Personal life
- Born: October 14, 1814 Bischheim, Alsace, France
- Died: November 10, 1867 (aged 53) Colmar, Alsace, France

Religious life
- Religion: Judaism

= Solomon Klein =

French rabbi

Solomon Klein (October 14, 1814 – November 10, 1867), was a French rabbi.

Klein was successively district rabbi at Bischheim (1839–41), Durmenach (1841–48), and Rixheim (1848–50). From 1850 to 1867 he was grand rabbi at Colmar, which rabbinate had been occupied by Hirsch Katzenellenbogen, Simon Cahn, and Seligmann Goudchaux.
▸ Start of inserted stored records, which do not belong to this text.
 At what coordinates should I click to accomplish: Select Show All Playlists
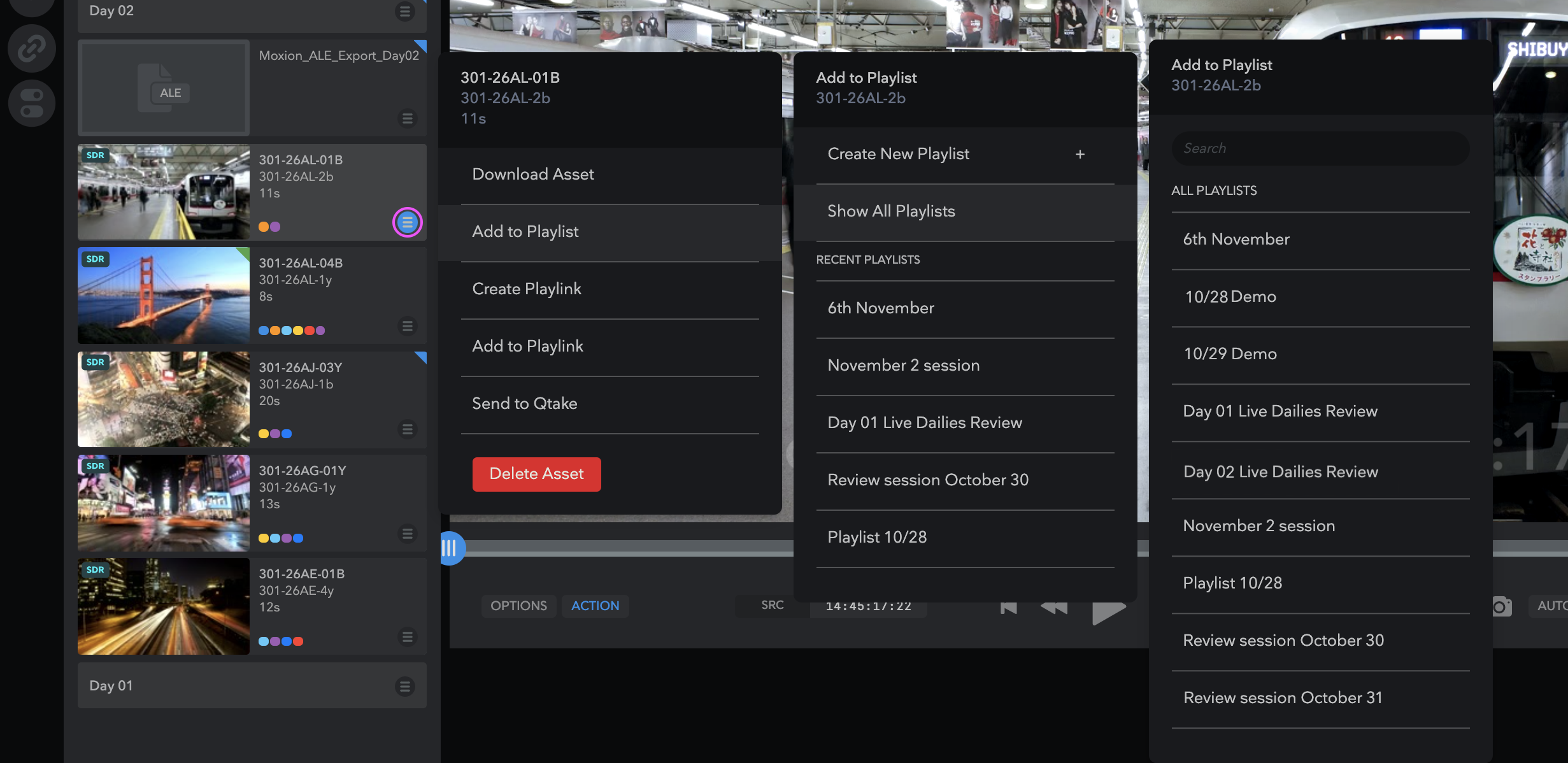[891, 211]
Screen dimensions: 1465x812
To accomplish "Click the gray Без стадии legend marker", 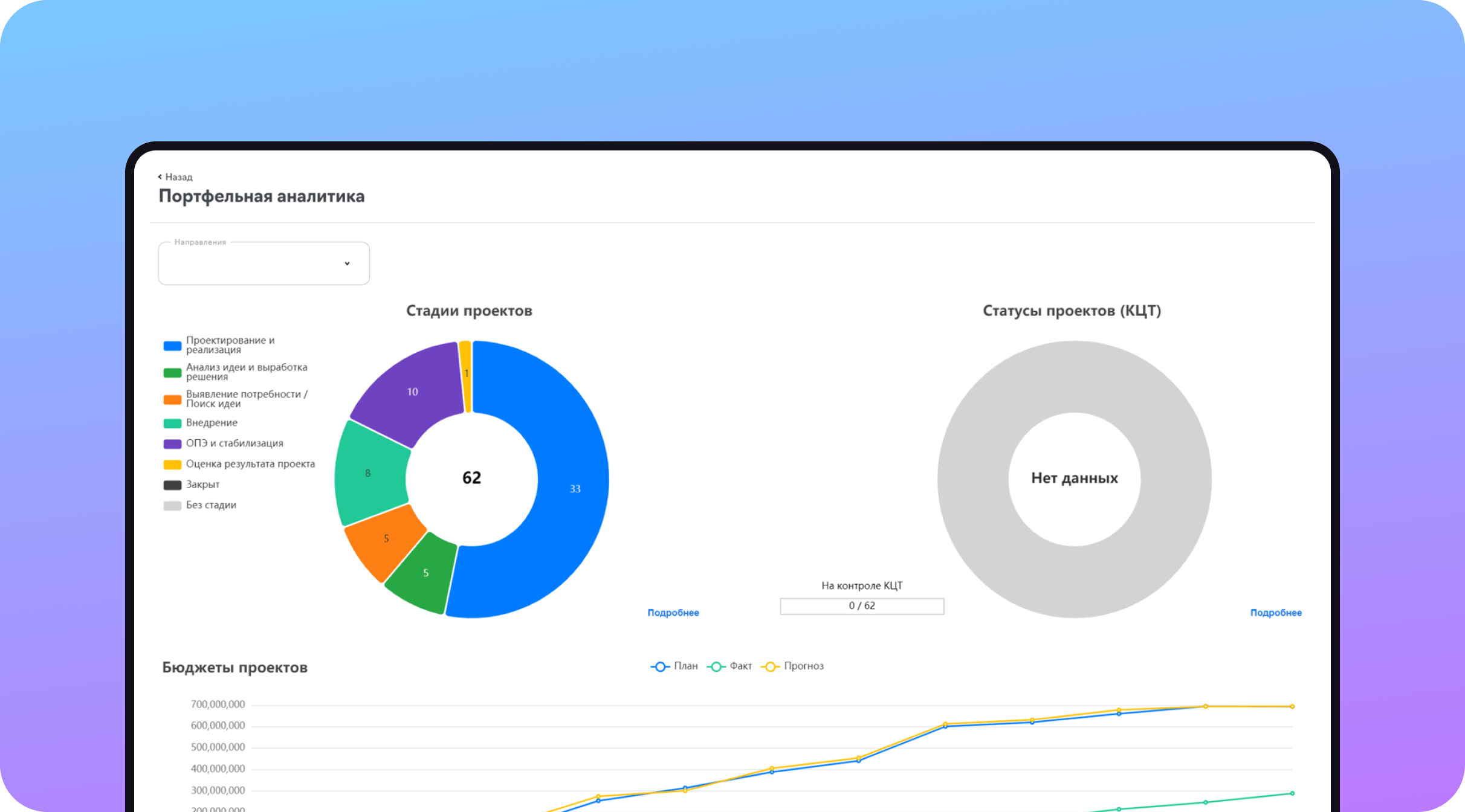I will 172,505.
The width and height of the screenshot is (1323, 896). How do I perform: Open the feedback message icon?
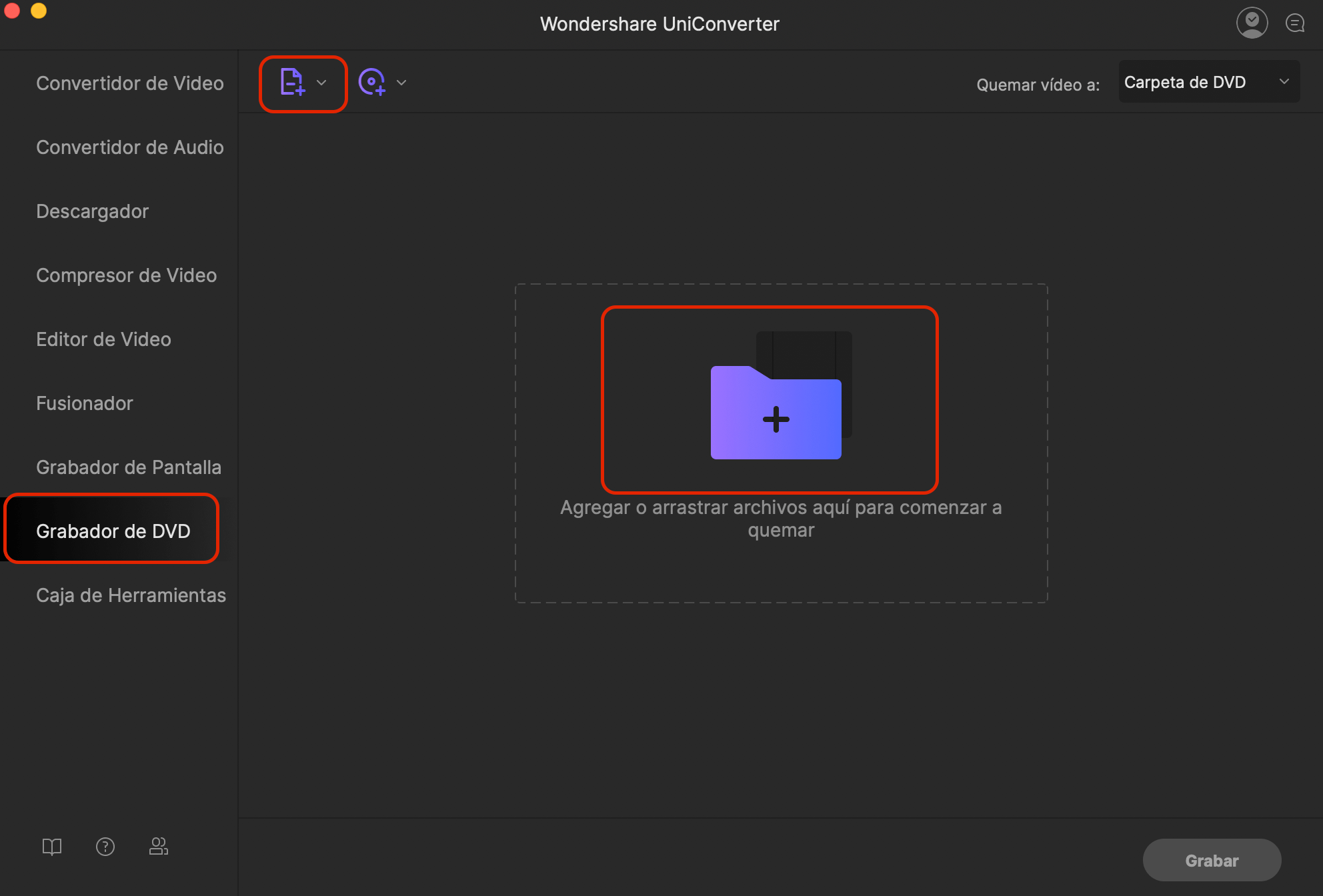[x=1294, y=23]
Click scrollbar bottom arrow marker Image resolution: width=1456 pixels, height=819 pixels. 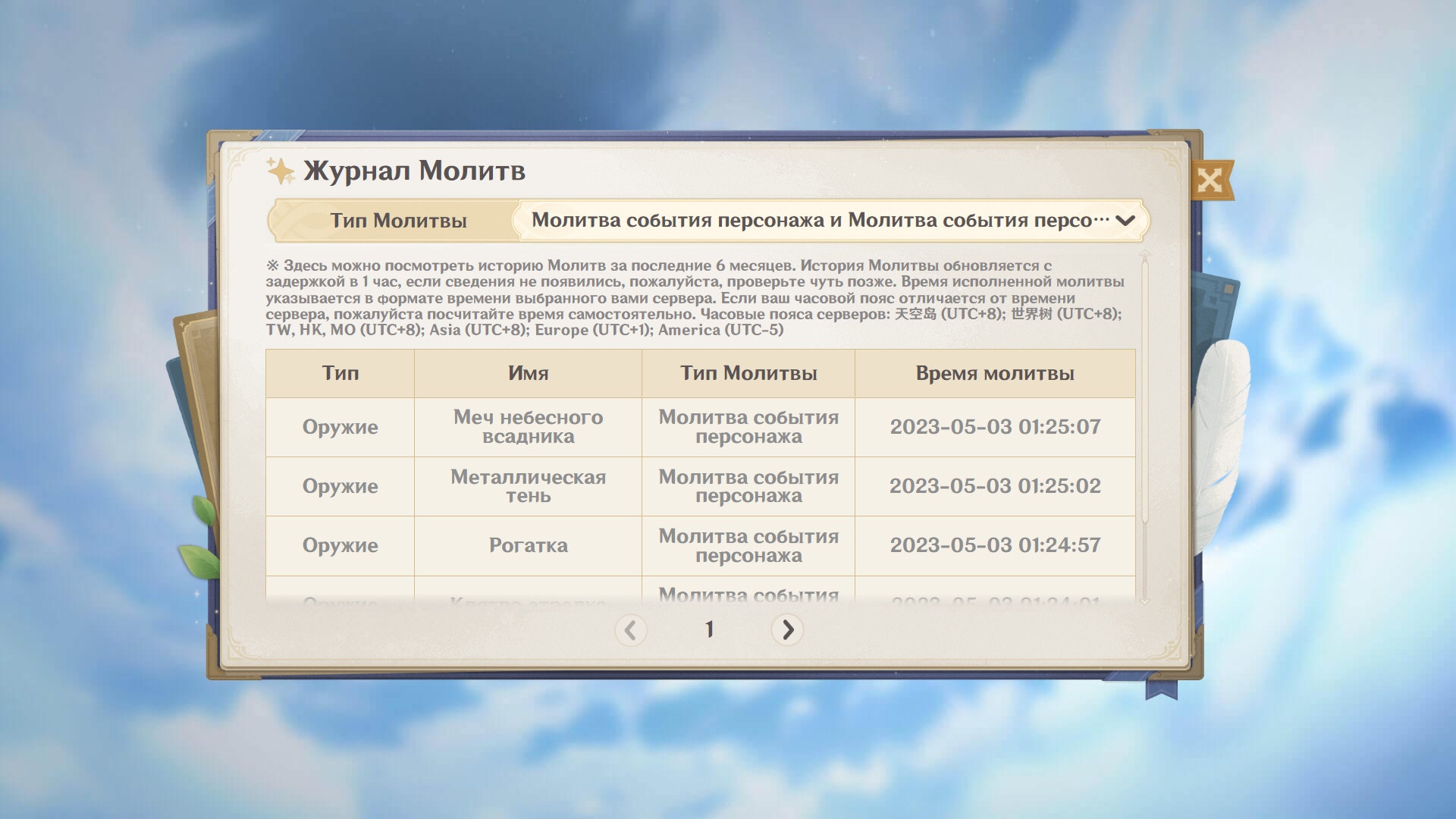[1145, 601]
Klein was the author of the following works:

- "Nouvelle Grammaire Hébraïque Raisonnée et Comparée," Durmenach, 1846
- "Traduction Française et Annotation du Sefer Yesodot ha-Maskil de R. David ben Bilia du Portugal, XIVe Siècle," in the "Dibre Ḥakamim" of Eliezer Ashkenazi, Metz, 1849
- "Notions Elémentaires de la Grammaire Hébraïque"
- "Guide du Traducteur du Pentateuque," 1851
- rules for the Ḥazzan and for the Shoḥeṭ, in Hebrew and German, 1855
- "Le Judaïsme ou la Vérité sur le Talmud" (German transl. by Mannheimer), Mülhansen, 1859
- "M. Philippson et Sa Traduction de la Bible," in "Univ. Isr." 1860
- "Recueil de Lettres Pastorales et de Discours d'Inauguration," Colmar, 1863
- "Cours de Thèmes et de Versions Hébraïques à l'Usage des Commençants," Mülhausen, 1866; "La Justice Criminelle chez les Hébreux," published posthumously in "Arch. Isr." 1898.